Flying Fish

I.
To them the sky is as blue as the world from which they came:
the flying fish, failing to wing the zephyrs that push the waves
toward the shore, reach and reach again in schools of finlike
eagerness to the light above, to the moment where the water
and wind end and meet like age-old comrades equally confused
because they are only fish—with wings, it seems—but who
can blame them for trying to be like birds in momentary bursts,
driven by some cosmic memory of a time when leaving was
the best option a fish had.
                                                                 Get your wings on, gang, let’s go!
                                                                 Hurry now, the sun is low 
and then it’s under the water again—that lightless place we know.
 
II.
But honestly, sighed the postgrad, Why the hell do they bother?
If they only knew what plates waited by which fork and knife,
what old human stew they could be conscripted to recipe,
and for which old dry-mouthed mutineer afloat on some dinghy
with hook and twine a banquet you would make.

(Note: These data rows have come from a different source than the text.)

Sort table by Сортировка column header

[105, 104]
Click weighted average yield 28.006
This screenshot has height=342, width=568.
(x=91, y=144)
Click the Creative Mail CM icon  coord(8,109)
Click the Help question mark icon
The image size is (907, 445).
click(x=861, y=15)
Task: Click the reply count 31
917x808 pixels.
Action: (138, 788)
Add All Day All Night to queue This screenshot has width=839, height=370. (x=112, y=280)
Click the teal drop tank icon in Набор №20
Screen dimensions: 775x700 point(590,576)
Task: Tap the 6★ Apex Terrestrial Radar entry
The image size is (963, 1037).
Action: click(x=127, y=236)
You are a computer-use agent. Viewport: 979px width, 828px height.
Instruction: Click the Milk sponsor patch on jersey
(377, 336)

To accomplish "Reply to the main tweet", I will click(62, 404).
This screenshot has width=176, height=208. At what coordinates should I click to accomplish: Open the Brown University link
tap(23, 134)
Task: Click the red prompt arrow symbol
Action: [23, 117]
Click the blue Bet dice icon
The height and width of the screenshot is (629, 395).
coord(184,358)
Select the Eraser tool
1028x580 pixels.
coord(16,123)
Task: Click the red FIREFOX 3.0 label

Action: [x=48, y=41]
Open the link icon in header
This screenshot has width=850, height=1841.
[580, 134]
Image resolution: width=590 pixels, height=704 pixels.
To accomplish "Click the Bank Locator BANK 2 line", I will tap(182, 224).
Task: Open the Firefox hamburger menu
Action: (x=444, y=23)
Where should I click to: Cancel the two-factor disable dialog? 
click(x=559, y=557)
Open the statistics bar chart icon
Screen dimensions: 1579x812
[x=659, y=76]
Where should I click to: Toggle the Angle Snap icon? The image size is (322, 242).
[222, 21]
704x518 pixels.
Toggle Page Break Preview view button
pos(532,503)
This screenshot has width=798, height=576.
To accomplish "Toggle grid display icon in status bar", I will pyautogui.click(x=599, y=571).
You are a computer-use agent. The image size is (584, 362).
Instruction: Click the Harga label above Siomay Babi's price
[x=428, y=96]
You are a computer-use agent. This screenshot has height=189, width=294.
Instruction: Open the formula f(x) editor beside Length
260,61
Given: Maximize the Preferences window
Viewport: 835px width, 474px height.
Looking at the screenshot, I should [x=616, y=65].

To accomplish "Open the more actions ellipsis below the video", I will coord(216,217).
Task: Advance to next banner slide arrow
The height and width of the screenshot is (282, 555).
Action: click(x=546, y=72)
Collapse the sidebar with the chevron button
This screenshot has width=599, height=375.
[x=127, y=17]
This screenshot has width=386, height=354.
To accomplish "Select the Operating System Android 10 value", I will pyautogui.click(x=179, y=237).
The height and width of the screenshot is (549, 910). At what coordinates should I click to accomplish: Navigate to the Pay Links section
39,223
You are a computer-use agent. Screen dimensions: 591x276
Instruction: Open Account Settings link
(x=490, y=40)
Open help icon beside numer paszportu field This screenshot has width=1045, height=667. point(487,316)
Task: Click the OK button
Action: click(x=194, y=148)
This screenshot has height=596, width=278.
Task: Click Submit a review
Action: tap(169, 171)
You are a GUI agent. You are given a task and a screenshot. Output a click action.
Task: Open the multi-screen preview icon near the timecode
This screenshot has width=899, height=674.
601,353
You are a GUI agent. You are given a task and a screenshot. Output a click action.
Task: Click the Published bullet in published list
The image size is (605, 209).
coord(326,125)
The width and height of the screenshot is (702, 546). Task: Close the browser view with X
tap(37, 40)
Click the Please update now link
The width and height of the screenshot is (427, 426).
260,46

Flying fish—any fish—devoid of any clear memory of things
and yet living in perfect, abstract, clownlike harmony with
this absurd notion that a fish flying is better than a fish swimming.
Mocked and mocked again over the eons it took for wings to shape;
encouraged by the fat flightless penguins, who honk as they pass,
We can neither fly too! We failed—
                                                                    So did we, lament the flying fish through
                                                                    a sigh, But we still try.
 
III.
As old and as new as all things—flying fish: Marveled at, eaten, ridiculed.
The gull, the tern, the albatross—they all drop into the ocean eventually;
ships sink, shores erode, beach houses encroach, and where the rivers run
into seas, the bracken halls that lead to Atlantis—this is what the flying fish
speak of when they light the noonday currents in far-off sea as bright jesters
seeking just one more moment in the sun.